(INSTRUCTIONS FOR THE TASK) Only the lines holding the string "will" are needed; copy each of them from the data.

(Pixel coordinate grounding data)
──────────

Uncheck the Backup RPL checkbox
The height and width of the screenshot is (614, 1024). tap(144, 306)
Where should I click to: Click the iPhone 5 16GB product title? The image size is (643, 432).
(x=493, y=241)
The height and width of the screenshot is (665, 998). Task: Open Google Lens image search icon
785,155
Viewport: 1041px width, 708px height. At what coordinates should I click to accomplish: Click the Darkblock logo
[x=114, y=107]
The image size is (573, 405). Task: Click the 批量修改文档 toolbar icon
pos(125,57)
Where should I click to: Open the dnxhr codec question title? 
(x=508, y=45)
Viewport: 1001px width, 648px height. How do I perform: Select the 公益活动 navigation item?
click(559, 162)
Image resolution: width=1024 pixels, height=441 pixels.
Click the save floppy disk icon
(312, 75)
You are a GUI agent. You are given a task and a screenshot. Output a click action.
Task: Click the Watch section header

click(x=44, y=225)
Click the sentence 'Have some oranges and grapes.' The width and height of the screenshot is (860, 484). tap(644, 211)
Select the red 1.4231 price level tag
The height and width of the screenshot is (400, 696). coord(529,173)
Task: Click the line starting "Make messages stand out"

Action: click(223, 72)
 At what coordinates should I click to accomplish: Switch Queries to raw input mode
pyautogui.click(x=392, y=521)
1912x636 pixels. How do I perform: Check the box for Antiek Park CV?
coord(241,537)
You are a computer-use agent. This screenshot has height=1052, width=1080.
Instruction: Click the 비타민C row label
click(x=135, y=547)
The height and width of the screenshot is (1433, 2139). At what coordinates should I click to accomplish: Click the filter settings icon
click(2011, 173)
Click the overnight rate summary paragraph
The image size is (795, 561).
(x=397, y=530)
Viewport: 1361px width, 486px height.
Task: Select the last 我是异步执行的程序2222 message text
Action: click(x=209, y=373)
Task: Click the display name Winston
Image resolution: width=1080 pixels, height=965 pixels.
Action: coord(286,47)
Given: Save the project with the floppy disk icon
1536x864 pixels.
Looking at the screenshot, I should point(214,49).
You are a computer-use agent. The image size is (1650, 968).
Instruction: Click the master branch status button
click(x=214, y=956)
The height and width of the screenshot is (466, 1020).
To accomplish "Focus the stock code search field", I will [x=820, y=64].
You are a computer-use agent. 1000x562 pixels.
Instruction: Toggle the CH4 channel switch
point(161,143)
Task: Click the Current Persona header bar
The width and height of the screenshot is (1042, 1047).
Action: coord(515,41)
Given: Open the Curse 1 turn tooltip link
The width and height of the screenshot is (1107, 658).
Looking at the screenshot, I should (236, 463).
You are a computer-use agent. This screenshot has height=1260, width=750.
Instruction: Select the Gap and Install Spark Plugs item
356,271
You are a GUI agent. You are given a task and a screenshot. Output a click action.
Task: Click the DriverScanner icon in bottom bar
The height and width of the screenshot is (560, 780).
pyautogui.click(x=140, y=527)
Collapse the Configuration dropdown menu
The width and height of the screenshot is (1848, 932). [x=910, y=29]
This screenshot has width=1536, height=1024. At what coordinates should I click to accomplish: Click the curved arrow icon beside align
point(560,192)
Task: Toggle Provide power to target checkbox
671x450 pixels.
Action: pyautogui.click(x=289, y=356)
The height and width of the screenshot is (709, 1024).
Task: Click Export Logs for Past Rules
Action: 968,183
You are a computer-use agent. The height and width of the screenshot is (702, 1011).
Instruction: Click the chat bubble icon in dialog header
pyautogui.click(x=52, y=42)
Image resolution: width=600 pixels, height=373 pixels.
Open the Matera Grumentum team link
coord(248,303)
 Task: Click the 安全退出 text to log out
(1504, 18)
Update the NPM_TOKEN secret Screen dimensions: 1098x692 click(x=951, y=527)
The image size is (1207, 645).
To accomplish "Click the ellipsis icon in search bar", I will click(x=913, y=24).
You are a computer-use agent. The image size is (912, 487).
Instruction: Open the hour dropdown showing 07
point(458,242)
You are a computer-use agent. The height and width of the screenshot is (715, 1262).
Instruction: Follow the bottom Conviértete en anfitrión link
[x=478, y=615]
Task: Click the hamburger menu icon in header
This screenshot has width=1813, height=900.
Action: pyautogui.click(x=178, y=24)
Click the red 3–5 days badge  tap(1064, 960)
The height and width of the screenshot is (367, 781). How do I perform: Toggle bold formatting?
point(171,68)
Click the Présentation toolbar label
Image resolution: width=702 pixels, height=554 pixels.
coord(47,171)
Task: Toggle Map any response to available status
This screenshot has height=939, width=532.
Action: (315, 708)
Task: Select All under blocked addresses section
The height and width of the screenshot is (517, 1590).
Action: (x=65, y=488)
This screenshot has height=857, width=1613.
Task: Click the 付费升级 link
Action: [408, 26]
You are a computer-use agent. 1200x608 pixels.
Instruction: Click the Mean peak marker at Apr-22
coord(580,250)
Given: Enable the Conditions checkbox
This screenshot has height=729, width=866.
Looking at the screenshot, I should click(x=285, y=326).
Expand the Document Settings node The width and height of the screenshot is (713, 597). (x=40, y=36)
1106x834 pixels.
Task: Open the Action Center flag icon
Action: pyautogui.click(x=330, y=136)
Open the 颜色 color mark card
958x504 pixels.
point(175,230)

──────────

(SOLUTION FOR THIS PROBLEM)
To accomplish "Focus the stock code search field", I will [x=820, y=64].
To accomplish "Click the ellipsis icon in search bar", I will click(x=913, y=24).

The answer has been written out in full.